### SET EXERCISE
Give the part of the records that opens with the line containing "You are a GUI" and runs through the end of the records as a Markdown table with the columns No. and Text, one numbered row per line. Skip blank lines and leave the pictures out.

### AVAILABLE DATA
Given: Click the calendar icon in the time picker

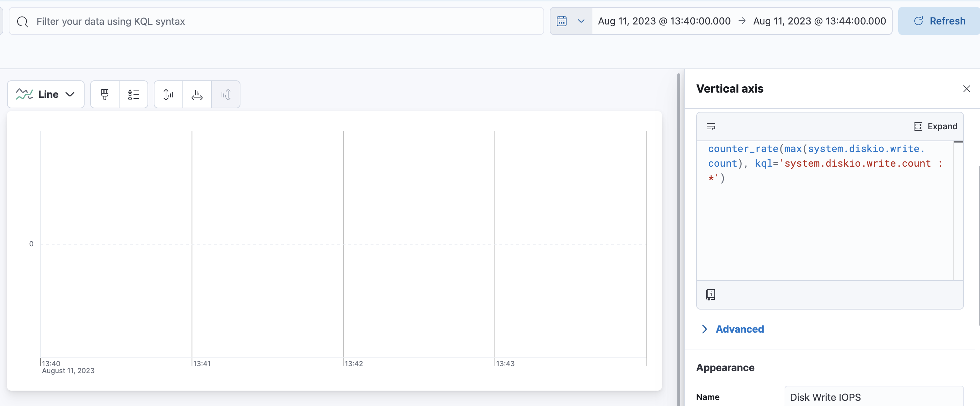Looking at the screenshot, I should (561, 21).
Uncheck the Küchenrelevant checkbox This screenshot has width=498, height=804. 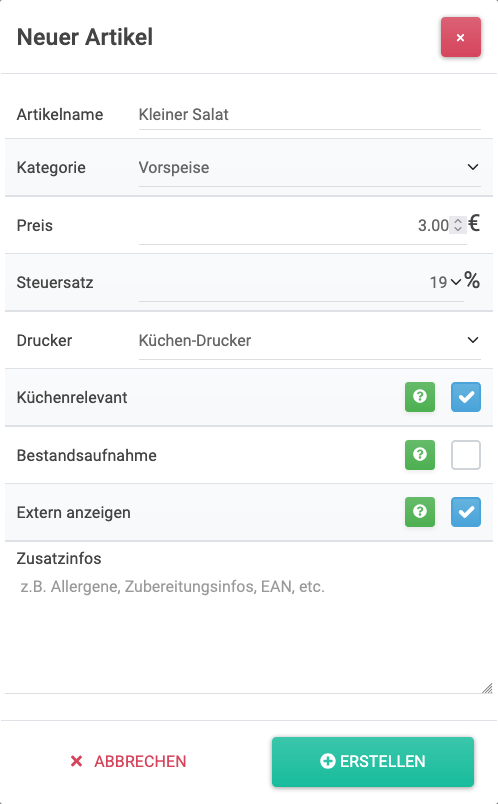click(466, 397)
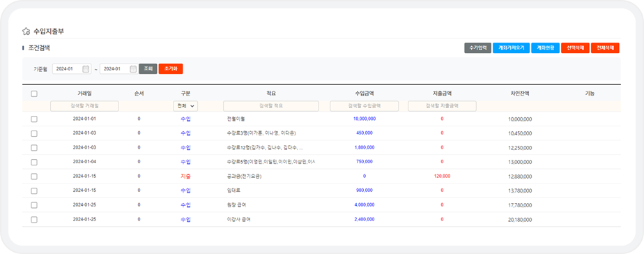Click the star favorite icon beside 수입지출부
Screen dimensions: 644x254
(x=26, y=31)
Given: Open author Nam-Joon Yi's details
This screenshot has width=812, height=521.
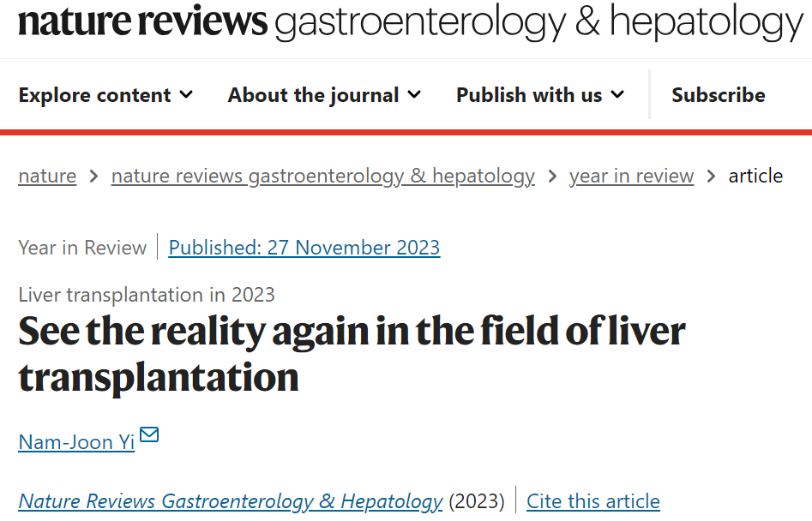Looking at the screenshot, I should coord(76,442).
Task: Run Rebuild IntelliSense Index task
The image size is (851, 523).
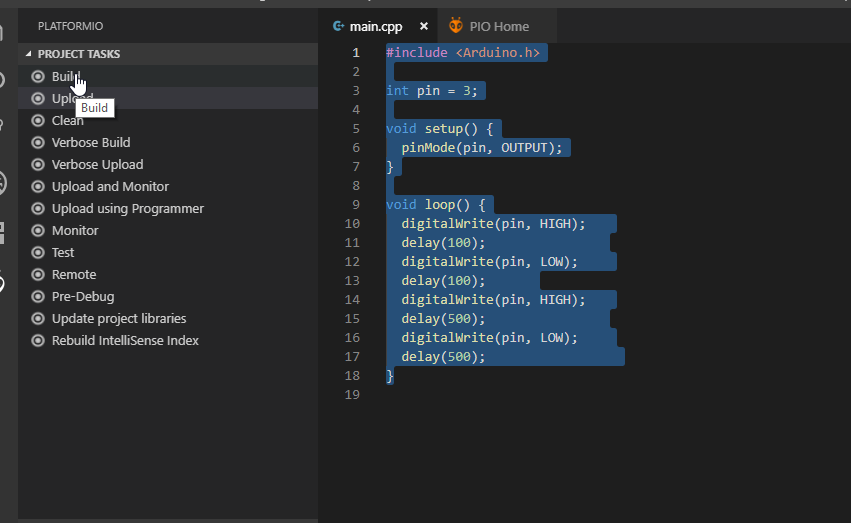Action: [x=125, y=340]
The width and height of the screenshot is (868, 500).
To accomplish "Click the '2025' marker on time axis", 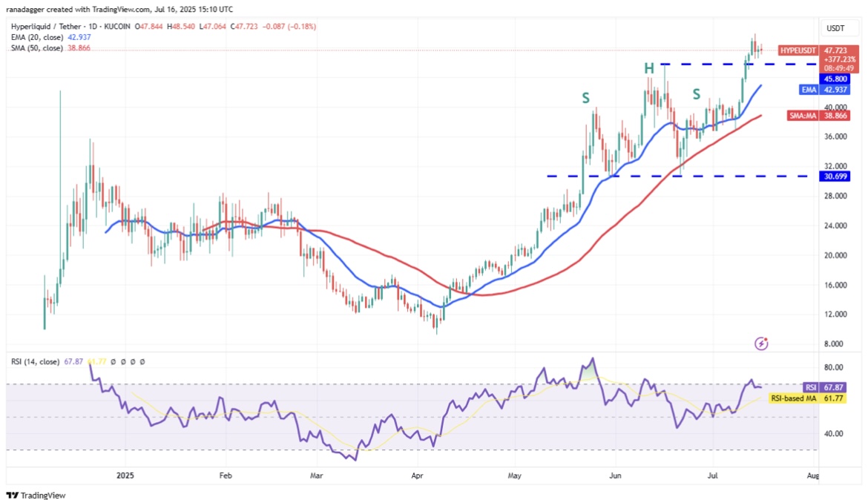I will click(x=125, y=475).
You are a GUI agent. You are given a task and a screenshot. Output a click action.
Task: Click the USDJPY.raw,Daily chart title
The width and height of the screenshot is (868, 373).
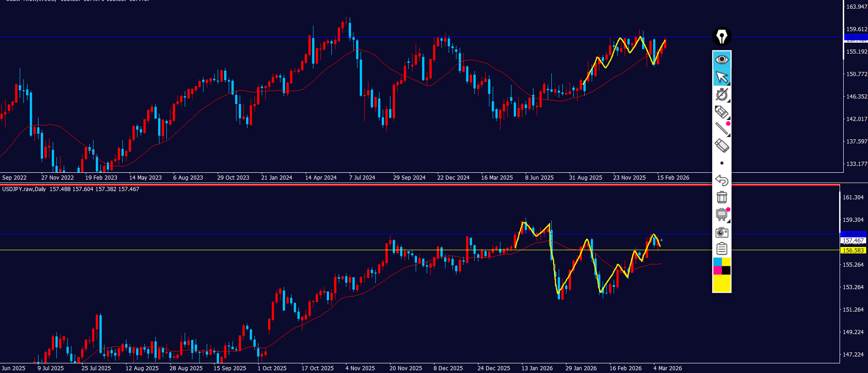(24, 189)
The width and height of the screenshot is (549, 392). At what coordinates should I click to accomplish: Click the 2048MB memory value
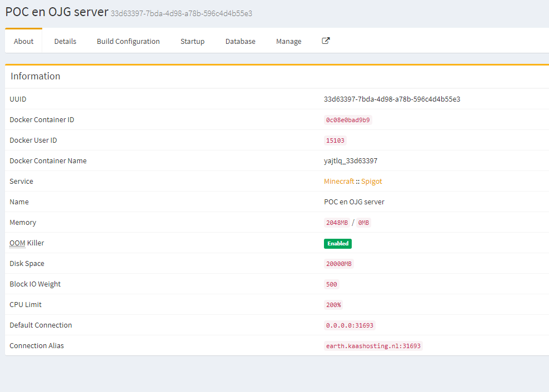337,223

### TASK RESPONSE
| No. | Text |
|---|---|
| 1 | You are a GUI agent. You are given a task and a screenshot. Output a click action. |
| 2 | Task: Click the USDJPY.raw,Daily chart title |
| 3 | The width and height of the screenshot is (868, 373). |
| 4 | (24, 189) |
| 5 | The width and height of the screenshot is (549, 392). At what coordinates should I click to accomplish: Click the 2048MB memory value |
| 6 | 337,223 |